◆ Required actions:
A. Translate this sentence from the DXDatastoreTS documentation below into Spanish: "Essentially, TS provides text indexing and search mechanisms; it doesn't really store documents or folders."
B. Based on the DXDatastoreTS documentation below, mark each statement yes or no and quote the words that decide it: (i) TS stores documents and folders. (ii) A text query submitted to TS returns item identifiers. (iii) In the connect method, datastoreName is the name of the search service.
C. Pick up the DXDatastoreTS documentation below after its last sentence and keep writing it.

# start of Document text

Index

DXDatastoreTS

Purpose:

This class implements the Text Search (TS) datastore or Text Search Engine. Essentially, TS provides text indexing and search mechanisms; it doesn't really store documents or folders. TS indexes text parts of documents and process search requests. The results of a text query submitted to TS are item identifiers, which are keys to retrieve the actual documents from the Content Manager datastore.

The execute and evaluate methods of DXDatastoreTS take text query strings expressed in text query language; the syntax of this query string is described below. The DXTextQuery object accepts queries in this syntax, then the DXTextQuery object delegates the low level query processing tasks to DXDatastoreTS.

Methods:

The methods of DXDatastoreTS are similar to that of DXDatastoreDL, except for those listed below, which are not applicable:

The following methods are either different or are in addition to those in DXDatastoreDL:

connect
connect(LPCTSTR datastoreName [, VARIANT userName]
        [,VARIANT authentication] [, VARIANT connectString]);

This connects to the datastore. The userName and authentication are for the server and the datastoreName is the name of the search service.

# end of Document text
# start of Records shown

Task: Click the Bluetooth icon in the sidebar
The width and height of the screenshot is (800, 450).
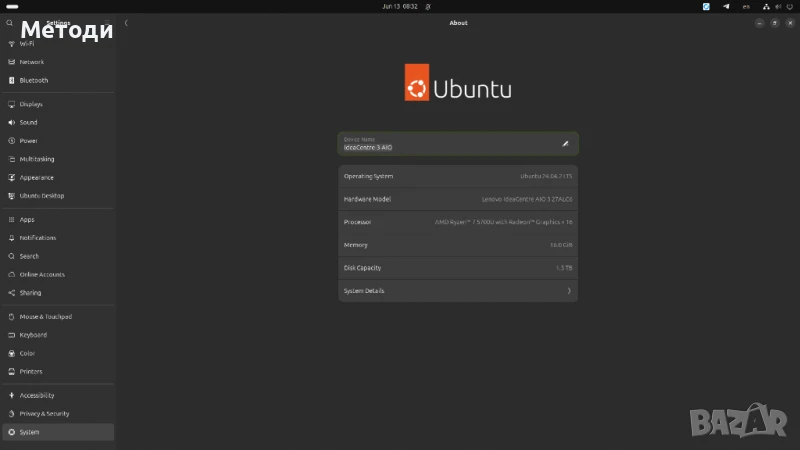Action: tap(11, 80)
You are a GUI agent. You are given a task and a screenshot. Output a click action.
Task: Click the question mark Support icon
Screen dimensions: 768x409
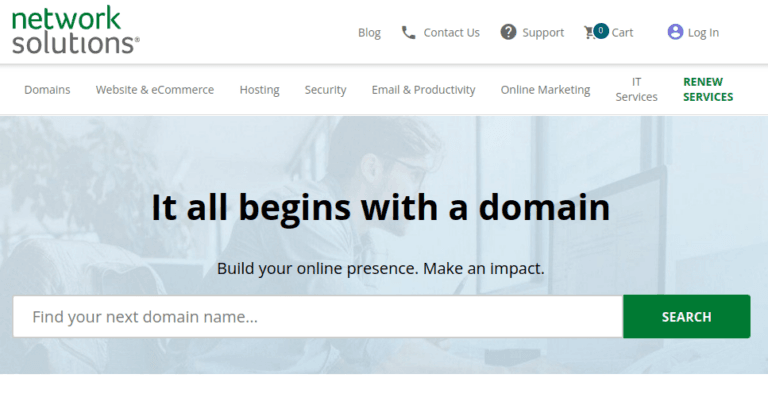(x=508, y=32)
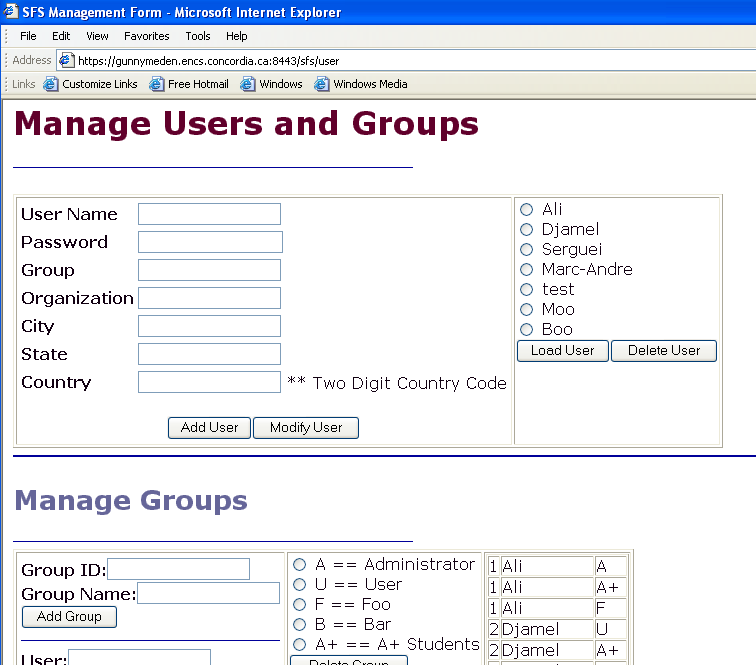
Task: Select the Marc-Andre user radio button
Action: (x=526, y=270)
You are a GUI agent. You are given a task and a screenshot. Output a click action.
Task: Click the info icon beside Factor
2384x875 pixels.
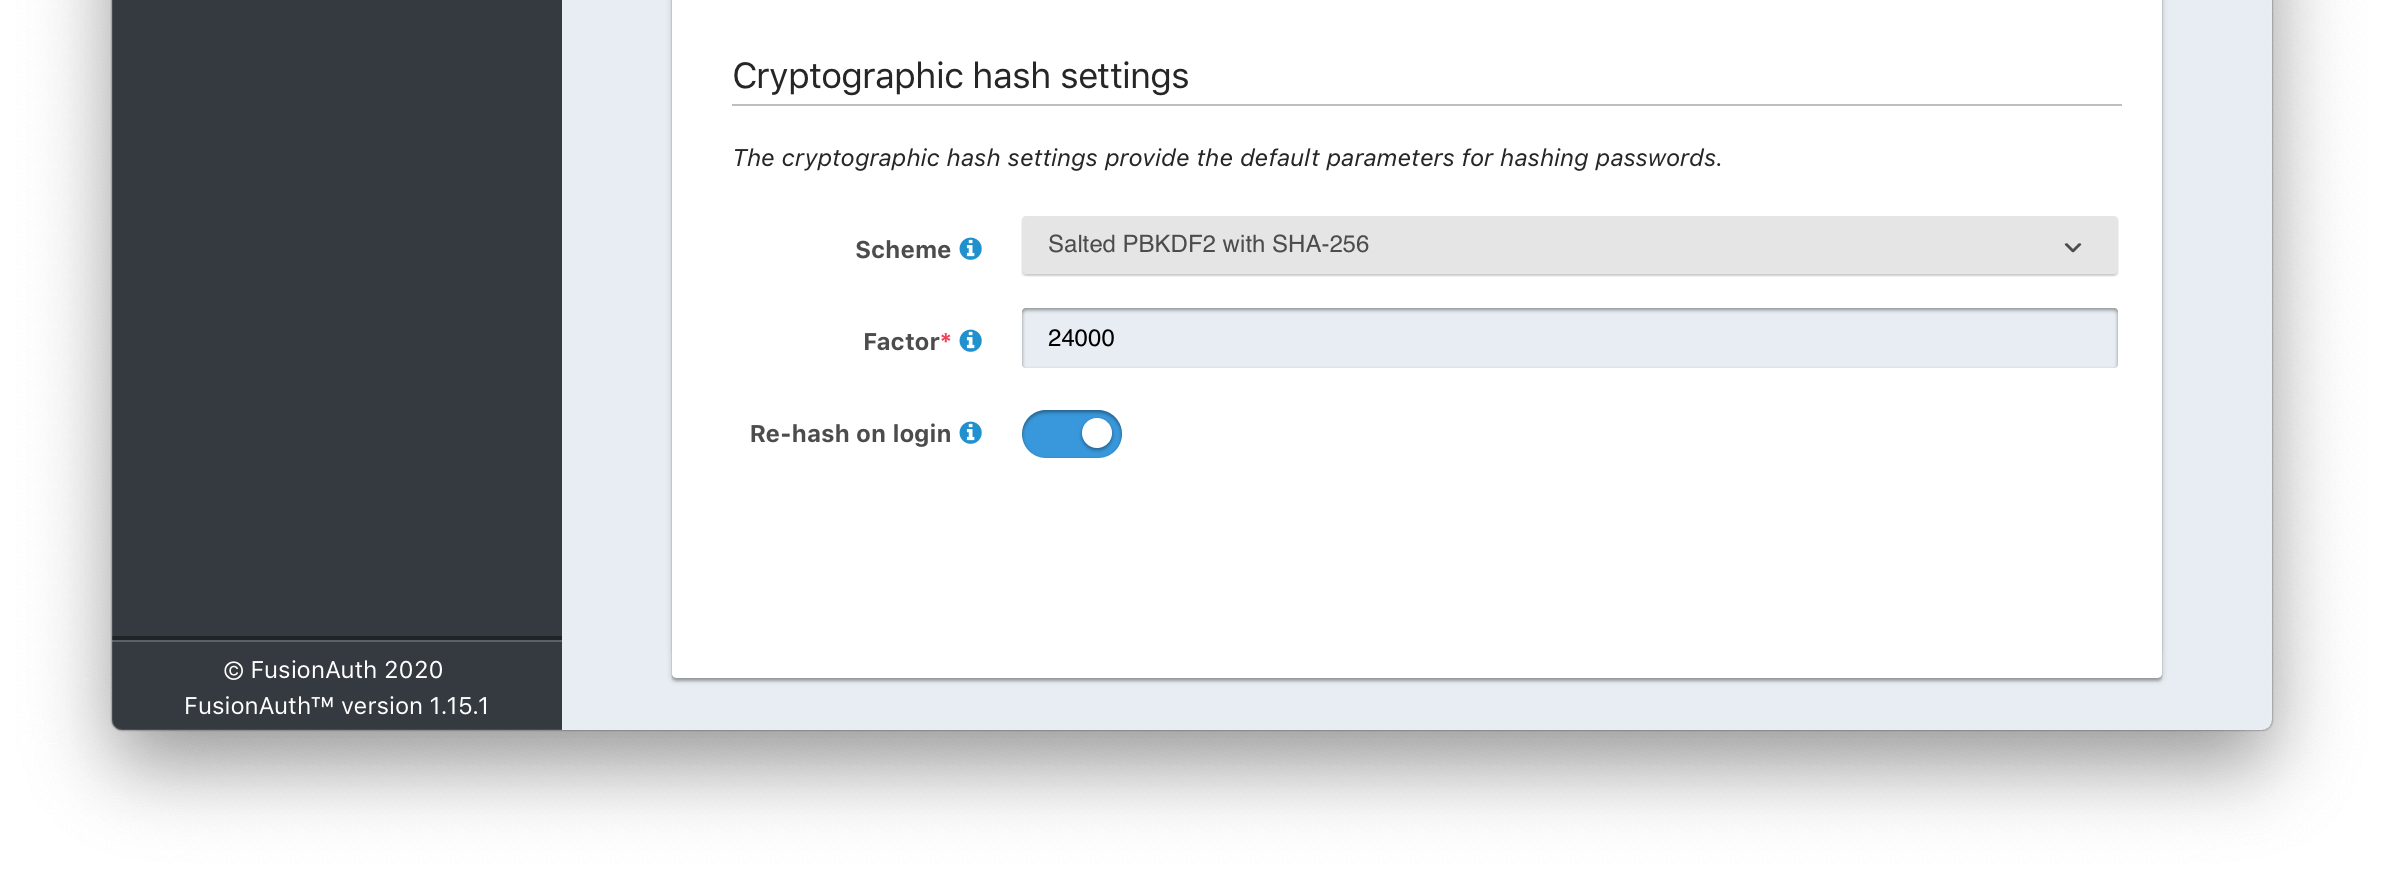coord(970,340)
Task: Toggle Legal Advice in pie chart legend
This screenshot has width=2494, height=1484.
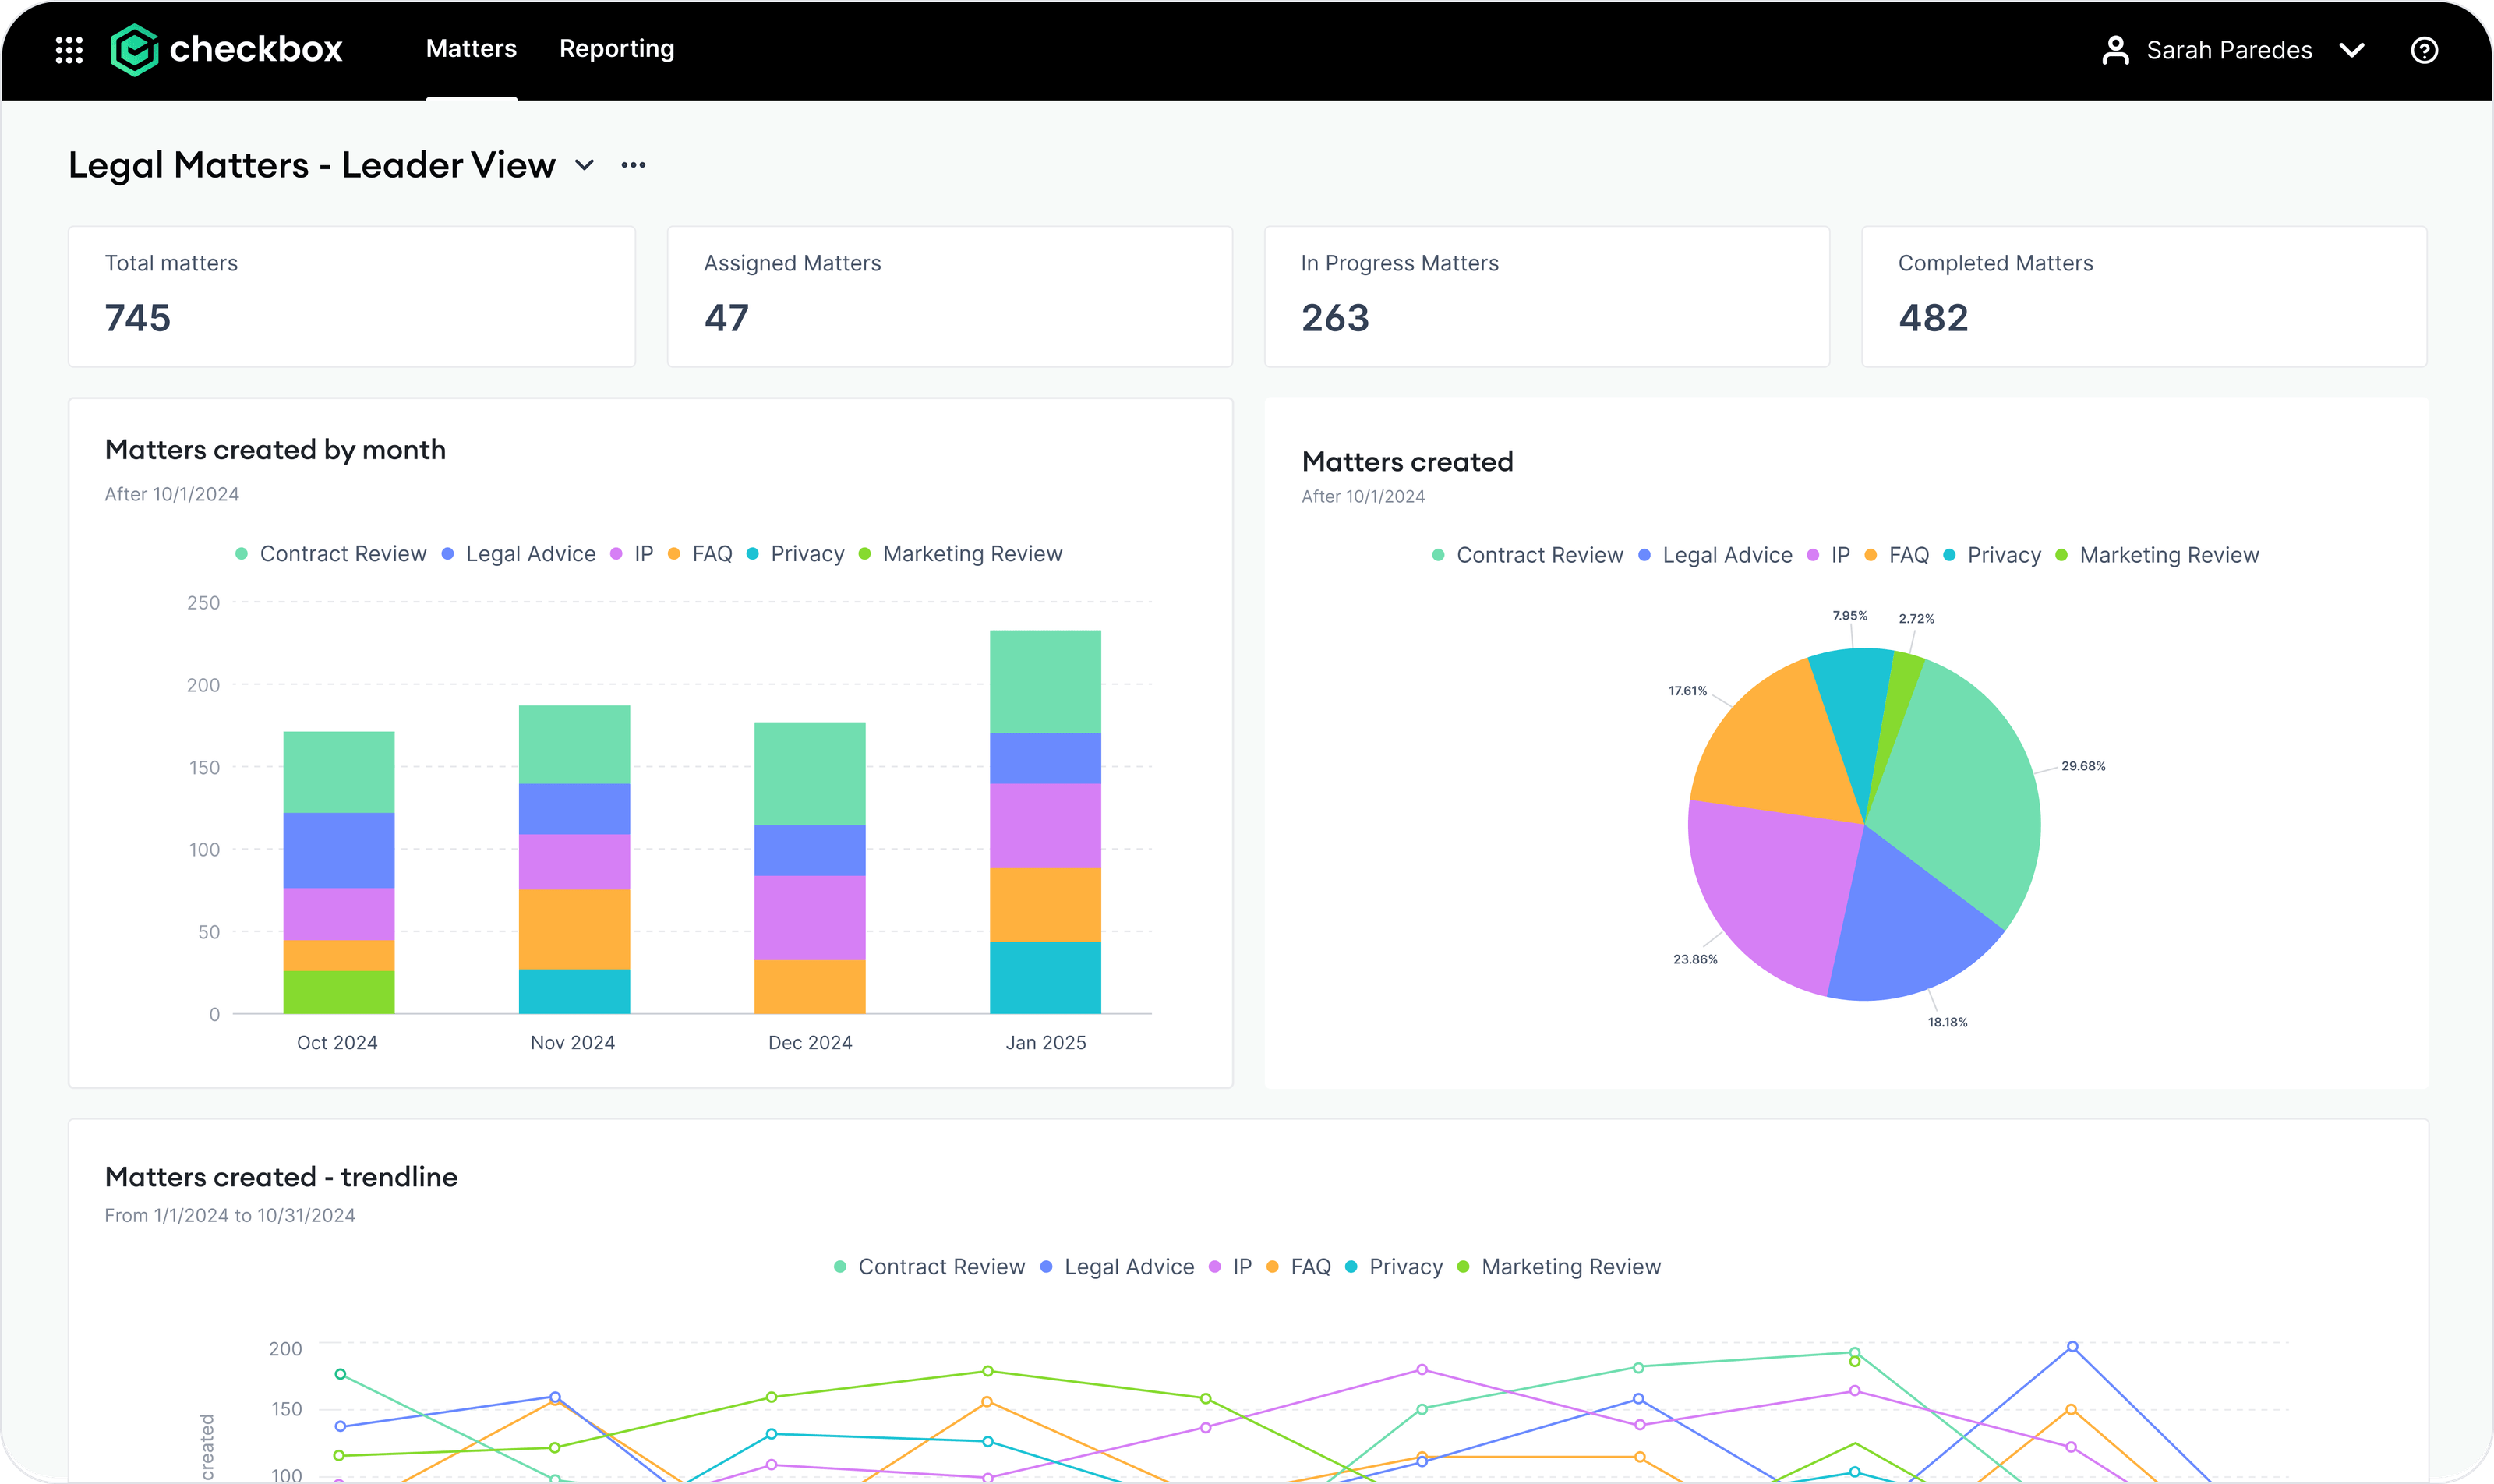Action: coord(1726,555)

# end of Records shown

◆ Per-task outputs:
A. Básicamente, TS proporciona mecanismos de indexación y búsqueda de texto; en realidad no almacena documentos ni carpetas.

B.
(i) No: "it doesn't really store documents or folders."
(ii) Yes: "The results of a text query submitted to TS are item identifiers"
(iii) Yes: "the datastoreName is the name of the search service."

C.
The connect string is optional; it is used to provide the communication type and port number, as well as a list of library server, user ID and authentication groupings.

Below is a sample of a connect string an end-user may supply:

Connect string

    [COMMTYPE={T | P}; PORT=portnumber;
    LIBACCESS=(libraryserver, userid, auth;...)]

Additional connect string parameters:

COMMTYPE
communication type. This can be set to T (TCPIP) or P (PIPES).

PORT
port number. This parameter must be included if the COMMTYPE is specified.

LIBACCESS
library access group. If this parameter is passed, you should not specify the userName and authentication parameters in the connect method. Each library access group is related to a Content Manager server. If one library access group is specified, the parentheses are not needed; you can specify one or more library access groups. Each library access group consists of the library server name (for example, LIBSRVR2), user ID and password for a server, which is where the text parts are stored.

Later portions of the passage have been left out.